We also tested the repeatability of the CVA testing. The test–retest coefficients of repeatability of the CVA were found to be within 0.10 and 0.14 logMAR for both normal and AMD eyes, without significant differences between the two groups. At first glance, the coefficients of repeatability of the CVA appear to be slightly larger than those that are reported for reading logMAR charts. For 0.1 logMAR chart reading, previous studies reported repeatability mean sigmas of 0.04 to 0.05 logMAR (95% confidence limits: 0.086 to 0.100 logMAR) among young subjects, and up to 0.08 logMAR (95% confidence limits: 0.130 logMAR) among older individuals for letter-by-letter scoring. Our repeatability scores using the CVA are slightly lower than that reported with ETDRS likely because our subjects were patients with clinical problems, while most ETDRS studies often tested young motivated optometry students without refractive errors.22, 23 Second, the ETDRS chart test and the CVA test are designed with different size steps; on an ETDRS-style chart each letter accounts for 0.02 logMAR in size, while the CVA uses 0.05 logMAR size steps. Random fluctuations in repeatability will lead to poorer repeatability of the CVA because of its coarser scale.22, 23 Third, letter-by-letter scoring (as measured using the ETDRS chart) is dependent upon the termination criteria of the examiner and whether the examined individual is forced to proceed through the entire chart to the end with encouraged guessing,6 as opposed to proceeding downward to a line in which none of the letters are guessed correctly.24 If the examiner knows the prior test result, this will influence his/her termination criteria. Therefore, in a clinical setting testing of real patients, in which the examiner cannot control or influence the automated CVA test, and in which guessing is allowed but not forced, the resultant mean test–retest coefficient of repeatability is elevated to levels of 0.10 to 0.14 logMAR with 95% confidence limits of 0.19 to 0.24 logMAR.

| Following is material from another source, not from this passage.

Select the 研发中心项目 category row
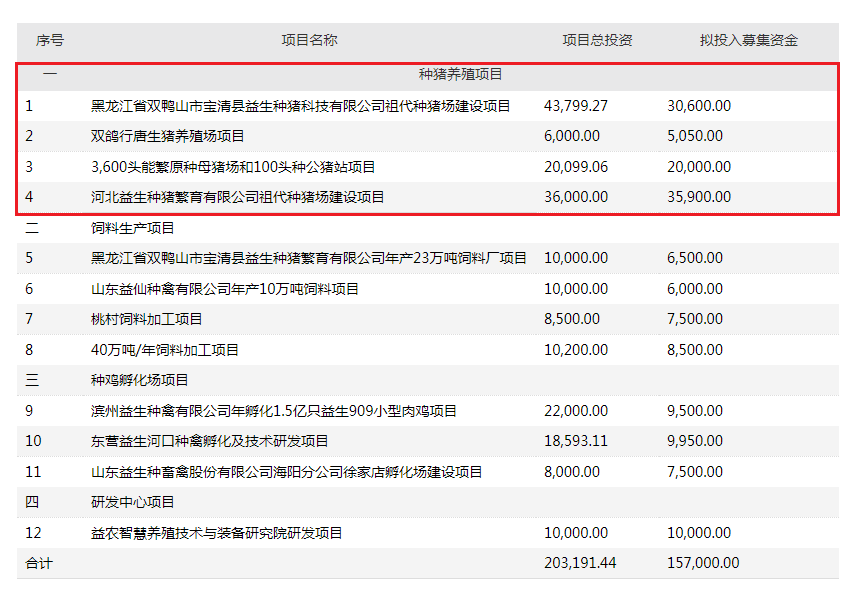This screenshot has width=852, height=590. coord(428,502)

In conclusion, the automated CVA showed the problems that AMD patients have in a six-domain real-life vision simulation scenario and helped explaining the complaints that such individuals have under timed conditions. We suggest that testing vision using timed tests across different lighting/contrast situations will help ophthalmologists in better understanding the quality of vision in AMD patients compared to the standard ETDRS charts test.